Plant root systems have two basic forms. Taproot systems have one primary root from which many smaller roots, called lateral roots, grow. Fibrous systems are made of a dense mass of adventitious roots, roots that all develop from the stem instead of other roots. Some plants use a combination of both systems.
Taproot systems provide a strong anchor that helps to prevent stalks from being blown over as well as stabilize plants that grow in shifting soils. Some taproots can store reserves of starches and sugars for the plant to use to promote stalk and seed development. Two examples of these taproots are carrots and sugar beets. In contrast, the geometry of fibrous systems causes them to have more surface area than taproot systems of similar size, which is a factor in nutrient and water intake. Fibrous systems are also able to absorb water from the surface very quickly.
Branches demonstrate negative geotropism through the use of an anti-gravitropic offset mechanism (AGO). Plants with branches that grow at a smaller angle with respect to the horizontal have a stronger AGO, while those that grow closer to vertical have a weaker AGO. This mechanism also operates in root systems. The AGO is essentially powered by a plant hormone called auxin.
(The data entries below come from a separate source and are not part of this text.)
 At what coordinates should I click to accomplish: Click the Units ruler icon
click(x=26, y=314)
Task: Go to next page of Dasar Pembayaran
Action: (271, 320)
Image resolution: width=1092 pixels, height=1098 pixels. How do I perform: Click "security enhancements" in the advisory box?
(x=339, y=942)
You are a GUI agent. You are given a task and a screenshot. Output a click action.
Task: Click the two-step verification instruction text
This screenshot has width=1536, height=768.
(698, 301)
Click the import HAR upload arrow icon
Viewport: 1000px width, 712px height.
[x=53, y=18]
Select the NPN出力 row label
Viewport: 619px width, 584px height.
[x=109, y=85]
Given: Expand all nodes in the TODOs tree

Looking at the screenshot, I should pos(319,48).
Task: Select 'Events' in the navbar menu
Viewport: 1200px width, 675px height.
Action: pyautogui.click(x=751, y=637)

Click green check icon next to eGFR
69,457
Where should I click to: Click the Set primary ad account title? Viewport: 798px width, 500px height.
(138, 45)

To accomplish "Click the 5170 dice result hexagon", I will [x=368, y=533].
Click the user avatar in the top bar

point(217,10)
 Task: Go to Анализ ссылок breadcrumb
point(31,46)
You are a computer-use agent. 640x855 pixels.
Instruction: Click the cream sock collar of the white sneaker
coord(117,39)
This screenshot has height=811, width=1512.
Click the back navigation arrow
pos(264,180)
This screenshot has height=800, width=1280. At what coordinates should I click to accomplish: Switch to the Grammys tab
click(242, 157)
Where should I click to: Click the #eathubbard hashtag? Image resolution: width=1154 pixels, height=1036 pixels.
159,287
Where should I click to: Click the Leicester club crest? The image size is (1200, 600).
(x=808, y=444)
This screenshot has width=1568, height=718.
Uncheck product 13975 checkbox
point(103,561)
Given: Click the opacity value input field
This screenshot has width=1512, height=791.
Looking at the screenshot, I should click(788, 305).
Crop physiologists study variables that control plant growth, looking at how plants respond to changes in their environment. One area of study is how to manipulate auxin, which can change the nature of the root system growth to improve how a crop responds to a certain environment. For example, crops sown in soils that contain the majority of nutrients near the surface could be altered to have shallow, outward-growing roots in order to maximize nutrient use. Manipulation could also be done in leaves and branches for the similar purpose of boosting efficiency or yield.
Unlike animal cells, each plant cell is able to duplicate all parts of the plant, making it possible to grow identical plants from one parent plant. For example, a stalk of aloe cut from a well-established aloe plant can be planted to grow another aloe plant.
Fun fact: Groups of aspen trees are connected by one root system, making them clones that will all change color at the same time (see top photo, above).